THOUSANDS of Irish holidaymakers could be caught in legal limbo by booking trips sold by tour operators and travel agents whose operating licences have lapsed, leaving them unsure of their entitlements if the operator went bust.

Tour operators selling foreign holidays must be licensed by the Commission for Aviation Regulation (CAR). However, a number of leading travel companies, including Concorde Travel, CIE Tours International and the Irish arm of Lastminute. com, have seen their licences lapse. Well-established travel agents, such as Swansea Cork Ferries, Usit and Trinity College Student's Union Travel, are also temporarily affected, as is the Garda Holiday and Travel Club.

The commission, headed by Cathal Guiomard confirmed people booking holidays with a tour operator or travel agent without a valid licence are not covered by bonds managed by the regulator, even if the tour operator subsequently receives a licences . . . licences are not issued retrospectively.

The bonds are supposed to cover the costs of repatriating customers of tour operators and agents that go out of business. Customers could now be forced to pay for their own transport home and would not be legally eligible for a refund if an operator went bust before the holiday commenced. A CAR spokesman could not explain why operators, with expired licences, are being permitted to continue selling holidays.

A number of operators contacted by the Sunday Tribune expressed surprise that their applications had not yet been processed.
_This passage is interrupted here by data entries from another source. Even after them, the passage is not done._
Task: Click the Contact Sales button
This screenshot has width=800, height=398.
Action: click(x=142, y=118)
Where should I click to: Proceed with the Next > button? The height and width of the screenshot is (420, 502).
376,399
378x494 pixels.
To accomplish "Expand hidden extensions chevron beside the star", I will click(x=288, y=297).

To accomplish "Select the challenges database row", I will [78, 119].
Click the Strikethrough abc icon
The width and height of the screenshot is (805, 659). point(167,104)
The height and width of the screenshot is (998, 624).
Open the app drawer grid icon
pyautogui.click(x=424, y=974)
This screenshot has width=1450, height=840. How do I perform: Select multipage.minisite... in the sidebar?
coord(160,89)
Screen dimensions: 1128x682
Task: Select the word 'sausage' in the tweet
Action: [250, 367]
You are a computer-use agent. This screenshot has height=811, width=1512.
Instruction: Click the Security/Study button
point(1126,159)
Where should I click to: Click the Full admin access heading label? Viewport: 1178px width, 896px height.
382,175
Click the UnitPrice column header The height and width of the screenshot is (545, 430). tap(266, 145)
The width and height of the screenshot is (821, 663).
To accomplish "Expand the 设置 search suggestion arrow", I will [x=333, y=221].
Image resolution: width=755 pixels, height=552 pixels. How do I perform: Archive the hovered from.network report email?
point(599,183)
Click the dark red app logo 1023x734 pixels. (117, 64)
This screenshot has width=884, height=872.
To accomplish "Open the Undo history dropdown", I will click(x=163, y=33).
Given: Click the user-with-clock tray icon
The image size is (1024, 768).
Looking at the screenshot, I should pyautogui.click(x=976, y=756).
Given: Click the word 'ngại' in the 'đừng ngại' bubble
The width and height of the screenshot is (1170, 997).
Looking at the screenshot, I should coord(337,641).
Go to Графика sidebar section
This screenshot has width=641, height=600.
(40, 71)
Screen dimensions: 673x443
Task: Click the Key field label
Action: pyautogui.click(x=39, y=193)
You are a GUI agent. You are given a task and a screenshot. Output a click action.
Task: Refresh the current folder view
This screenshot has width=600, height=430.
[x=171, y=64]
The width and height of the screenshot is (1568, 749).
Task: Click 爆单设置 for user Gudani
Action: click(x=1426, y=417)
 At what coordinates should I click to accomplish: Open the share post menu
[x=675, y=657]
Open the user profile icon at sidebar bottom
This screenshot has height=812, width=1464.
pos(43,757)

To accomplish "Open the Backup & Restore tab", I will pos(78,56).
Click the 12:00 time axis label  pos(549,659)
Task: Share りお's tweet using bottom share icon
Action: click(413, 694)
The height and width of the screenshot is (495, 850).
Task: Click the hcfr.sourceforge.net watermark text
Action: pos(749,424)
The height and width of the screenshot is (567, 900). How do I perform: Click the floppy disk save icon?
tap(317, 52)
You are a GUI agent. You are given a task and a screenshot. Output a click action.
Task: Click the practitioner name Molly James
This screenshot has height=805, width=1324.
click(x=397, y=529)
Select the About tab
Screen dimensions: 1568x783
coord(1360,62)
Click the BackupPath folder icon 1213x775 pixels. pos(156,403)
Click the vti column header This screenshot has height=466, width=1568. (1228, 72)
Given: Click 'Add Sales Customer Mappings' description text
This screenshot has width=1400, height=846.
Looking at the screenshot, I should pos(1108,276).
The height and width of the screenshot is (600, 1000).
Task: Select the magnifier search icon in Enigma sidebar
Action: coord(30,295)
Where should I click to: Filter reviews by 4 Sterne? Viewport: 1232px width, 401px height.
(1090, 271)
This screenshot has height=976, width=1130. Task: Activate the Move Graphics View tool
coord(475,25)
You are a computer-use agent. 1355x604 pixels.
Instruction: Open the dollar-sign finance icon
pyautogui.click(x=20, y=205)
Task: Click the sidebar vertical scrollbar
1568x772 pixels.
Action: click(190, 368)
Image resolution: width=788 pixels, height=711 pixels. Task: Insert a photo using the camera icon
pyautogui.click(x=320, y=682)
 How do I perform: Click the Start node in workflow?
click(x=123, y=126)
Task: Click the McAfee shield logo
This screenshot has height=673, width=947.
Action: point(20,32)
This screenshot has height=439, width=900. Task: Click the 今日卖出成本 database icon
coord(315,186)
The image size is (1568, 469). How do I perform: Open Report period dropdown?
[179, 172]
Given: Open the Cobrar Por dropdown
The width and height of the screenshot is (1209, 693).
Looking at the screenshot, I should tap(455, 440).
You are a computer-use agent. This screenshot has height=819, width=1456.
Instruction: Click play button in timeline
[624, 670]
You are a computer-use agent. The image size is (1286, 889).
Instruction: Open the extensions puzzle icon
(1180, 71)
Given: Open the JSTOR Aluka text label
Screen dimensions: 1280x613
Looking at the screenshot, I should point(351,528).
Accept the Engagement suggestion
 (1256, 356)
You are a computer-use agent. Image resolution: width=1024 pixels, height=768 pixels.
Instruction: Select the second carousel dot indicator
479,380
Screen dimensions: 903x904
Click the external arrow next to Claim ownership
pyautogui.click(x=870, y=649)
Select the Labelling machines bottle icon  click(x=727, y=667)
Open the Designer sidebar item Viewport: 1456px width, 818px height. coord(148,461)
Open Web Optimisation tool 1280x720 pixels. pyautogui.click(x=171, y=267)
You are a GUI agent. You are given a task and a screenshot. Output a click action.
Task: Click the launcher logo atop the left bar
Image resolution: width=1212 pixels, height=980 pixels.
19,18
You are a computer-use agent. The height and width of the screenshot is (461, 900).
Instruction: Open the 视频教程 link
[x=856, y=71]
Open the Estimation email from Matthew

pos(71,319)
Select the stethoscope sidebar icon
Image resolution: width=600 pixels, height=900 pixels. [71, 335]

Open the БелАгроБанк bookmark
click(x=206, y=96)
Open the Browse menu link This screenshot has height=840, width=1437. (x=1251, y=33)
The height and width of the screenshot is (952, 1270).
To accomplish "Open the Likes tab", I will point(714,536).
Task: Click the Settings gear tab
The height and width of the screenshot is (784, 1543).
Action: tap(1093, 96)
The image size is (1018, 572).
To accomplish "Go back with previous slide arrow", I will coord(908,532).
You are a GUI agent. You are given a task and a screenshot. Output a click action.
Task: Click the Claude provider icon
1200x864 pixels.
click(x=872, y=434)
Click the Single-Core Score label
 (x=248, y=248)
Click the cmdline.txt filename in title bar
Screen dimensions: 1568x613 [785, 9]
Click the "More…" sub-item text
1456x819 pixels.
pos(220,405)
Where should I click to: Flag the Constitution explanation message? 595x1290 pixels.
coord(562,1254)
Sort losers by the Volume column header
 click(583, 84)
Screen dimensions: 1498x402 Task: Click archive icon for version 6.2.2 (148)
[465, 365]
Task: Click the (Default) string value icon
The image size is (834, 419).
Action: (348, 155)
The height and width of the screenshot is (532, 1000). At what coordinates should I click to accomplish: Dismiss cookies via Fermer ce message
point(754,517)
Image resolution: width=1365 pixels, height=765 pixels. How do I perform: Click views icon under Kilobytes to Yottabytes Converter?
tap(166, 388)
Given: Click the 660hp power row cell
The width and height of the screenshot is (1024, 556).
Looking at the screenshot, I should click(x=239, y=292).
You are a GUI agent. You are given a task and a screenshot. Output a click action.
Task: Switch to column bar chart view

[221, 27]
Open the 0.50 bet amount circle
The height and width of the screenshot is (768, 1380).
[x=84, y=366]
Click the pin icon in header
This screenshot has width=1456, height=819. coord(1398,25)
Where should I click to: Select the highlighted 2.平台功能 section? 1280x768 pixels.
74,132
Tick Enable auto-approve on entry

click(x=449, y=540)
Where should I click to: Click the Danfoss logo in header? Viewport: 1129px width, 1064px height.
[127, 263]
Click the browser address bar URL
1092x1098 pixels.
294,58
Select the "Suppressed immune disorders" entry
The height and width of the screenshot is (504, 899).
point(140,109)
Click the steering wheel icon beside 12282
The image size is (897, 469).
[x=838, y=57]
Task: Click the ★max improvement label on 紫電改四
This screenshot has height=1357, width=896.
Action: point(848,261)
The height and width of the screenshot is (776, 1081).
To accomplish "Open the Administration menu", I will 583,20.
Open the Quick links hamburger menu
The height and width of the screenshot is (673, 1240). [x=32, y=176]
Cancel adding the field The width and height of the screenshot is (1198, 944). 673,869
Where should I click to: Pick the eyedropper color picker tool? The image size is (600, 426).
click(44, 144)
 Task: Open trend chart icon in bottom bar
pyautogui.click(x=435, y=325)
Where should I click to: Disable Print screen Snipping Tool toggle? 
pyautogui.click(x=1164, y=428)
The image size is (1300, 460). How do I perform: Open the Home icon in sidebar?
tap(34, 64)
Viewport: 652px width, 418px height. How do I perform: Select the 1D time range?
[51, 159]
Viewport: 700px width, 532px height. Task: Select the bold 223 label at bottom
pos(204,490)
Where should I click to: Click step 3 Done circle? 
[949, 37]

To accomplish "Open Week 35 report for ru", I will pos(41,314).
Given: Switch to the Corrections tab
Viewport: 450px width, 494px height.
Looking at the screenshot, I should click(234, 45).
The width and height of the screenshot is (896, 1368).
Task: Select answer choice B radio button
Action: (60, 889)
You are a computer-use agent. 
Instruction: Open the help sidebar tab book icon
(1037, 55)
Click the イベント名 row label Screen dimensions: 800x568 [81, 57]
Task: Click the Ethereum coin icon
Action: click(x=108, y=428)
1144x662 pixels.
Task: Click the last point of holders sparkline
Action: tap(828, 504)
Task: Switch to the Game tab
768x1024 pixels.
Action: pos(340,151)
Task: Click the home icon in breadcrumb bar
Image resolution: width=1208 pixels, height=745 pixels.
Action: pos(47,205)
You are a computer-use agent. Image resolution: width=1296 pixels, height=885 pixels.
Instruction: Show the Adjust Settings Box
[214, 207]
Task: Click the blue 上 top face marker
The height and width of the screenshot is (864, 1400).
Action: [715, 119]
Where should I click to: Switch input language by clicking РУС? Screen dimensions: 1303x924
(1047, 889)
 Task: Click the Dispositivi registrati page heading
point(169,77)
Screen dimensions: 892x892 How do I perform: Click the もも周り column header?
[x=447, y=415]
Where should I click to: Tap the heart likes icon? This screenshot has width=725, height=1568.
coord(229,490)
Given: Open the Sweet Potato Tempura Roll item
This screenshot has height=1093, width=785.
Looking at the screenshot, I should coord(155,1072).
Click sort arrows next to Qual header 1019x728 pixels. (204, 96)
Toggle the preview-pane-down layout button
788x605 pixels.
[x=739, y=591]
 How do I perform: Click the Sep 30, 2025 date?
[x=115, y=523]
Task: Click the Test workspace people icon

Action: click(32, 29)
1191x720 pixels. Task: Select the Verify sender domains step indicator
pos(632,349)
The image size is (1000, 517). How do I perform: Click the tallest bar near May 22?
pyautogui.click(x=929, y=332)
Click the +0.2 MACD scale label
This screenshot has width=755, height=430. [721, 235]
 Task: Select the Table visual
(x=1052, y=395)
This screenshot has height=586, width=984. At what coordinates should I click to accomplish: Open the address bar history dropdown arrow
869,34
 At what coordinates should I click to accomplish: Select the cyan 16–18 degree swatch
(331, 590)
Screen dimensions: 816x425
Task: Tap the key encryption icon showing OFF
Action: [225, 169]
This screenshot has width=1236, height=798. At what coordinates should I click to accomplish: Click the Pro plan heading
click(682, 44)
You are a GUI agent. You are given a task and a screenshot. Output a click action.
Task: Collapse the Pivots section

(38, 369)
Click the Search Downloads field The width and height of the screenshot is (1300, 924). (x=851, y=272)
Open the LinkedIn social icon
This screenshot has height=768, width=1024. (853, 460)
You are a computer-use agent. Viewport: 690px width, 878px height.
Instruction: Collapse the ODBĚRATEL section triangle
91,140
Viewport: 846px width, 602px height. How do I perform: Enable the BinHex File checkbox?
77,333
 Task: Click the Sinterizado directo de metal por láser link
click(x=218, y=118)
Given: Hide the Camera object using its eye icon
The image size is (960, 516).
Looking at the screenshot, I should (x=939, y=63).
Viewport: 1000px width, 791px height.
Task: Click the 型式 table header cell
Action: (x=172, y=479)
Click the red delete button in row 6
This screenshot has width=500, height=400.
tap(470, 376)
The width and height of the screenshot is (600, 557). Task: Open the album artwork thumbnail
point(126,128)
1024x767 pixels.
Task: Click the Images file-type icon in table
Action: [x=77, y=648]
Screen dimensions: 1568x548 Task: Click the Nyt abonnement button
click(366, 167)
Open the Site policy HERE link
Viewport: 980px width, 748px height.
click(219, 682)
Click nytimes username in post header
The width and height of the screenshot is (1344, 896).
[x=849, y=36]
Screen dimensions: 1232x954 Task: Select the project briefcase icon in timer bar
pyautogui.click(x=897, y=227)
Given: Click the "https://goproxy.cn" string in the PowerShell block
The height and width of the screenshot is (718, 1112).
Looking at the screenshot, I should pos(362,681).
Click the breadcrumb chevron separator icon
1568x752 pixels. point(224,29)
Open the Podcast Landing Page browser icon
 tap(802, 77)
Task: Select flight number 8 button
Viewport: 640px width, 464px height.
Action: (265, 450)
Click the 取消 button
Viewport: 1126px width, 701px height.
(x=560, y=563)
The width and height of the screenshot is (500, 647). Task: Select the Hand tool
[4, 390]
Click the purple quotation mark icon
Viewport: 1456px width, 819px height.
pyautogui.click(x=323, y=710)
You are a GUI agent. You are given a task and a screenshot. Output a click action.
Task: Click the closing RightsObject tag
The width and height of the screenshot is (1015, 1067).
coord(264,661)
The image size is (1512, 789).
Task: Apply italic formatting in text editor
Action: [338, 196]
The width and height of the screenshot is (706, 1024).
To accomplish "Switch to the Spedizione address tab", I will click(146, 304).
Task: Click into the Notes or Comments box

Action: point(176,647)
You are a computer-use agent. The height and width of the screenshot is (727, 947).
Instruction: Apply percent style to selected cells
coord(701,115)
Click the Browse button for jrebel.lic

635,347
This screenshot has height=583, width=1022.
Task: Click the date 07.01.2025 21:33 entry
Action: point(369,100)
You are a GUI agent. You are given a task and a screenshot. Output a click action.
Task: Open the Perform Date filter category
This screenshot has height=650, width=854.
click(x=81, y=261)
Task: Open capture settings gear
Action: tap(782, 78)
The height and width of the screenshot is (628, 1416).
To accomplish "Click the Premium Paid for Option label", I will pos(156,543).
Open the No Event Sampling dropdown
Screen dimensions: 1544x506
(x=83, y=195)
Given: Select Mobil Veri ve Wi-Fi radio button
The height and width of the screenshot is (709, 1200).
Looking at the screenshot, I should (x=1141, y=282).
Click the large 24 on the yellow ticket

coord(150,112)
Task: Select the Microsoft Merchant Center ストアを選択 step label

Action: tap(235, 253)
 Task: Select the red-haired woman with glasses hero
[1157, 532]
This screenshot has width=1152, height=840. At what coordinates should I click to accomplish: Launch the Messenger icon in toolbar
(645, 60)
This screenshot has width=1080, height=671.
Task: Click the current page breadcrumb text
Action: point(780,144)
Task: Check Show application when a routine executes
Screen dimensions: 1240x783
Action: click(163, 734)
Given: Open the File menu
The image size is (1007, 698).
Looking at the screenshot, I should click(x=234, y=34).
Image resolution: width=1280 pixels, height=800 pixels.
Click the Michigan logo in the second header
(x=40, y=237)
It is understood that all the travel companies listed as having expired licences had already applied for their renewal before their licences lapsed.

Lastminute claims that bookings made online are bonded under its tour operator's licence. The regulator told the Sunday Tribune that while a bond may be in place, it is not valid unless a tour operator's licence has been issued.

A CIE Tours spokesman said that it was essential that the regulator and operators should not permit the current situation to reoccur and stressed no-one has booked a holiday with the firm in the past two weeks from Ireland to a foreign destination.

Dermott Jewell, chief executive of the Consumers' Association of Ireland, described the situation as "unacceptable". "This goes against every single thing that would have brought about the necessity for the regulator, " he said. "The fact this could happen could easily be identified in an audit. It's so poor it's hard to believe."